Meunier Jean-Christophe, Russell Rodney S, Goossens Vera, Priem Sofie, Walter Hugo, Depla Erik, Union Ann, Faulk Kristina N, Bukh Jens, Emerson Suzanne U, Purcell Robert H
Molecular Hepatitis Section, LID, NIAID, NIH, Bldg. 50, Rm. 6537, 50 South Dr., MSC 8009, Bethesda, MD 20892-8009, USA.
J Virol. 2008 Jan;82(2):966-73. doi: 10.1128/JVI.01872-07. Epub 2007 Oct 31.
The relative importance of humoral and cellular immunity in the prevention or clearance of hepatitis C virus (HCV) infection is poorly understood. However, there is considerable evidence that neutralizing antibodies are involved in disease control. Here we describe the detailed analysis of human monoclonal antibodies (MAbs) directed against HCV glycoprotein E1, which may have the potential to control HCV infection.
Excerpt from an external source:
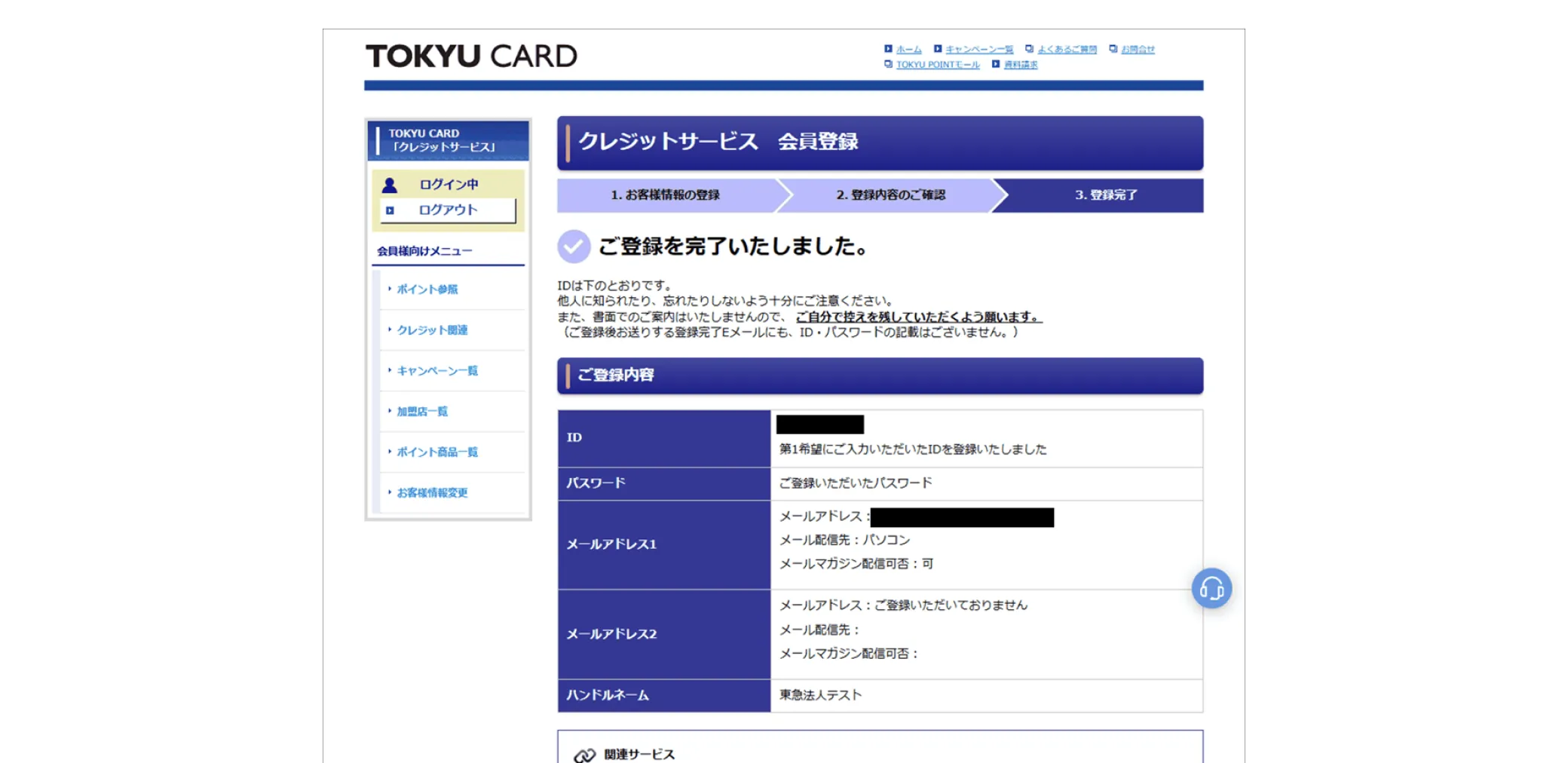
Task: Expand the お客様情報変更 menu arrow
Action: (389, 492)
We have identified two MAbs that can strongly neutralize HCV-pseudotyped particles (HCVpp) bearing the envelope glycoproteins of genotypes 1a, 1b, 4a, 5a, and 6a and less strongly neutralize HCVpp bearing the envelope glycoproteins of genotype 2a. Genotype 3a was not neutralized. The epitopes for both MAbs were mapped to the region encompassing amino acids 313 to 327. In addition, robust neutralization was also observed against cell culture-adapted viruses of genotypes 1a and 2a. Results from this study suggest that these MAbs may have the potential to prevent HCV infection.
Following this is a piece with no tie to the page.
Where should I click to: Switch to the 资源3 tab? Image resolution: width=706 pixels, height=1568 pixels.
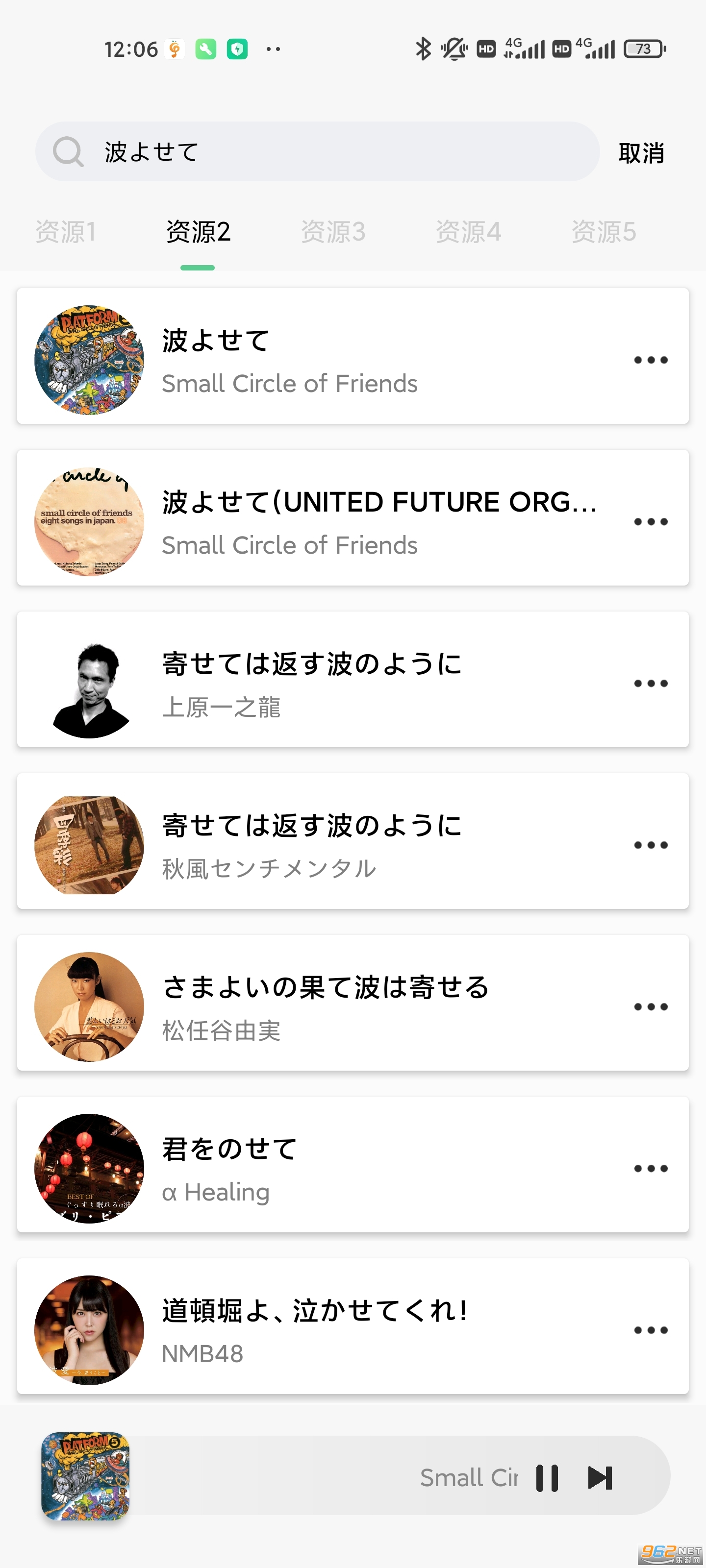point(333,232)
体液免疫和细胞免疫在丙型肝炎病毒(HCV)感染的预防或清除中的相对重要性目前还知之甚少。然而,有大量证据表明中和抗体参与了疾病控制。在此,我们描述了针对HCV糖蛋白E1的人单克隆抗体(MAb)的详细分析,这些抗体可能具有控制HCV感染的潜力。我们鉴定出两种单克隆抗体,它们能够强烈中和携带1a、1b、4a、5a和6a基因型包膜糖蛋白的HCV假型颗粒(HCVpp),而对携带2a基因型包膜糖蛋白的HCVpp的中和作用较弱。3a基因型未被中和。两种单克隆抗体的表位均定位在包含氨基酸313至327的区域。此外,对1a和2a基因型的细胞培养适应性病毒也观察到了强大的中和作用。这项研究的结果表明,这些单克隆抗体可能具有预防HCV感染的潜力。